Craig Jetson: Yeah, look, I certainly can. And yes, was in the forecast. So the total treatment and the guidance of Gwalia, still remains the same. Everybody knows we had significant headwinds in the first quarter. The second quarter, we've rolled out building brilliance with certainly got back in front of the, on the horse, if you like. In the second quarter, we're building brilliance and some other initiatives to help us start to claw back to where we know we can operate, which is part of their one to two year plan for Gwalia anyway. So we've left the launch pad, it's going reasonably well. And it still got some opportunity. So look, I don't think the headwinds of the quarter one, the uplift of quarter two, and that we've already forecasted a strong second half. So that will be measured quarter on quarter. I think, and there's no change to the totaling tonnage as such. So I think the issue with Simberi is a bit more problematic. That's when I was talking about the bottom end of Gwalia guidance. That's the only one that I see that may be -- but knowing we have high grade notes, and that still got some high grade in the area. Nine we have improved programs on fleet reliability and availability. And now the [indiscernible], we should come home with a strong second half provided we get back on with grade should be, recovery should be and understand the pit a bit more, which even the team are working through. So you know, it's unfortunate, we've had the tough quarter at Simberi. It's still, you know, producing significant cash for the businesses, its operating safely. So I'm still optimistic about meeting guidance there as well.

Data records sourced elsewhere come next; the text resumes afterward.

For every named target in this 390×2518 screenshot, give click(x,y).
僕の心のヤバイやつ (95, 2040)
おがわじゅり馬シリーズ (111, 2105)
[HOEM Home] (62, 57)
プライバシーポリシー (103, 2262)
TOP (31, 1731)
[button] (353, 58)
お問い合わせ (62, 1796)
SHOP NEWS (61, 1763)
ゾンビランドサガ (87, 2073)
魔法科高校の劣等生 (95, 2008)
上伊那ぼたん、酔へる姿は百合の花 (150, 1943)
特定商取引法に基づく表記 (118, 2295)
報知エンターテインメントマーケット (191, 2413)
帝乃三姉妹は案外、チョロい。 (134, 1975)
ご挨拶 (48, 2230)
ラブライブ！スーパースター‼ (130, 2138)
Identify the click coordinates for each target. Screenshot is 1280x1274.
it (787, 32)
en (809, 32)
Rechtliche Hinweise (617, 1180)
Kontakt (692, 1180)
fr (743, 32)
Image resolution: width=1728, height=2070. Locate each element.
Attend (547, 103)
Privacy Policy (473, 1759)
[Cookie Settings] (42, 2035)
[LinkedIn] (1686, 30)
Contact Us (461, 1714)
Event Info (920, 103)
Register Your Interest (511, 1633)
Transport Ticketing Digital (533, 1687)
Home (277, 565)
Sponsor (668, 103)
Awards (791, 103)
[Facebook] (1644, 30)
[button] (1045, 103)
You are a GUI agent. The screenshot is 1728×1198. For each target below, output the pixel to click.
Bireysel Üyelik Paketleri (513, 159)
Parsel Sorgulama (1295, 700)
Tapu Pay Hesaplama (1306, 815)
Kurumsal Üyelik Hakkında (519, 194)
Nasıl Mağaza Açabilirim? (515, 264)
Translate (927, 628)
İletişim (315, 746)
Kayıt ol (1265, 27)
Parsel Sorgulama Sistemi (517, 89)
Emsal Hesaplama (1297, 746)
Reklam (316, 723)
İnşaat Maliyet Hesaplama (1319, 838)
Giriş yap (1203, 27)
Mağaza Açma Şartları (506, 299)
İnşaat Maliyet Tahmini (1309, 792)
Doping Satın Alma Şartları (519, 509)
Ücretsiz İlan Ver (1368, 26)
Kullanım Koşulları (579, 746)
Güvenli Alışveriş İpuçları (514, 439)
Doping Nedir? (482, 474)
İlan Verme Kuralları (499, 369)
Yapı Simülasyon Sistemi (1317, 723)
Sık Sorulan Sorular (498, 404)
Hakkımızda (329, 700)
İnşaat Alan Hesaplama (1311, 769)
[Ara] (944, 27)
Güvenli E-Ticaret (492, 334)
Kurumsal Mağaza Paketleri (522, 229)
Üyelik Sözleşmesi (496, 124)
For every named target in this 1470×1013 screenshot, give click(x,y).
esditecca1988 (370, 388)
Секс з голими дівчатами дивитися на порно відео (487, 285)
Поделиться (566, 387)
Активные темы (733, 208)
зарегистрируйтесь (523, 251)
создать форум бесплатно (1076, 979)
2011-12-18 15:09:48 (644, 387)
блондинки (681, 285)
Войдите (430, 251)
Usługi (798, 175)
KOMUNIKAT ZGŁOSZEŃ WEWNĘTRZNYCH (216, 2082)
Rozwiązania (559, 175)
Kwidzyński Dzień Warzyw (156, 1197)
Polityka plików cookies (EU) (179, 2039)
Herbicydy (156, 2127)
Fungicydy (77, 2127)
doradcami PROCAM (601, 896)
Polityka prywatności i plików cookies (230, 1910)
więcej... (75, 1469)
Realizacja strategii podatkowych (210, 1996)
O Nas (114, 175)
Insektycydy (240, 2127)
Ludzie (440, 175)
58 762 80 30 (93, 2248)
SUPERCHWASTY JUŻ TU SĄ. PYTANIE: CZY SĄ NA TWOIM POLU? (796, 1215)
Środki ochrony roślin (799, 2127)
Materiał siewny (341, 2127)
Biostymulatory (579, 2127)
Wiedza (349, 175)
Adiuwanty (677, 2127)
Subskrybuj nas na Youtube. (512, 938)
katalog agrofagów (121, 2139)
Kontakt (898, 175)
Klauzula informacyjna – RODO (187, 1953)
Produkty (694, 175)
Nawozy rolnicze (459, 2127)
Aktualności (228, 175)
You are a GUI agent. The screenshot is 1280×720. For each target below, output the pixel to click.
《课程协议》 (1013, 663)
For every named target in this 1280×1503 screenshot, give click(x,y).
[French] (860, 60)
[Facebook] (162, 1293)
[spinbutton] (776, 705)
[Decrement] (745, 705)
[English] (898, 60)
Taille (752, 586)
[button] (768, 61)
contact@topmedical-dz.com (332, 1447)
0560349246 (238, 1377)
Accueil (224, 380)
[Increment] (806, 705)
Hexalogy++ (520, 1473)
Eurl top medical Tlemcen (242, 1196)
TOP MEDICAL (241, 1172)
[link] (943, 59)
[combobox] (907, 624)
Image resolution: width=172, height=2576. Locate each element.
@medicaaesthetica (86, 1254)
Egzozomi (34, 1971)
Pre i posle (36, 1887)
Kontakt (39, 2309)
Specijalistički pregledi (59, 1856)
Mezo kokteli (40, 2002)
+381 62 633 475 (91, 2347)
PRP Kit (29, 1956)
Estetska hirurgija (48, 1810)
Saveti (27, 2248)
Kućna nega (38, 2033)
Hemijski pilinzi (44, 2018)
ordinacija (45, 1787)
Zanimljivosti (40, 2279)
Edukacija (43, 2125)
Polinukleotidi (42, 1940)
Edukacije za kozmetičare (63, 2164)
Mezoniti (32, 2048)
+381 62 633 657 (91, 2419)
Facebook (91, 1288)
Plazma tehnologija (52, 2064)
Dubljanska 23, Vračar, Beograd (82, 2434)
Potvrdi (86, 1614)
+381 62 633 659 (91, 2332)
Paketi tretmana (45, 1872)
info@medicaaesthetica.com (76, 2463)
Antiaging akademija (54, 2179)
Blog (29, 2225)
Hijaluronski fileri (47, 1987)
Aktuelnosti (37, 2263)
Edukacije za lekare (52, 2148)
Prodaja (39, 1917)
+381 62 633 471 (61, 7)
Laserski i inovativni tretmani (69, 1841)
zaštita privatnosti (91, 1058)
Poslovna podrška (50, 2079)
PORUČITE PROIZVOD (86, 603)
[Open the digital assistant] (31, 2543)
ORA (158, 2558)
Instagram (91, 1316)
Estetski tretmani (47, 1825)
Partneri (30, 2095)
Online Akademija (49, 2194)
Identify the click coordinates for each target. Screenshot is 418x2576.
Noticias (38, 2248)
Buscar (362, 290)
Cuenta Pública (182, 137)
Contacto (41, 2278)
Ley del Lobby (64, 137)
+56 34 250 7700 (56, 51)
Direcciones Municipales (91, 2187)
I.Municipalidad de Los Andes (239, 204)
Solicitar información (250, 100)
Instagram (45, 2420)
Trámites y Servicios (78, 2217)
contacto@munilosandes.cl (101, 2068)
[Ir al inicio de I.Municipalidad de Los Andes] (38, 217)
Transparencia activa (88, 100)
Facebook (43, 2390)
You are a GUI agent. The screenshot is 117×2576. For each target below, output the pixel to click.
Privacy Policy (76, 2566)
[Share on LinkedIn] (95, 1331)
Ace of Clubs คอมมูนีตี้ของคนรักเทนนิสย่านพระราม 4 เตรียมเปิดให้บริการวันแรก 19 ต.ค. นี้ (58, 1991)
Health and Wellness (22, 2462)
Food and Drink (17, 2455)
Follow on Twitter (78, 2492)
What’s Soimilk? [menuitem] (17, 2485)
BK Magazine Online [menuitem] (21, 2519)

Nick Herbert: Okay, great. Thanks for that and just are you able to disclose that the volume of top treated all that went through Gwalia in the first half or can follow up with David, later?
Craig Jetson: Follow-up with David, I think. Can -- quite many numbers; I don't have the exact numbers for the half in front of me now. But follow up with Dave that will be good.
Nick Herbert: Thanks.
Operator: Thank you. There are no further questions at this time. That does conclude our conference for today. Thank you for participating. You may now disconnect.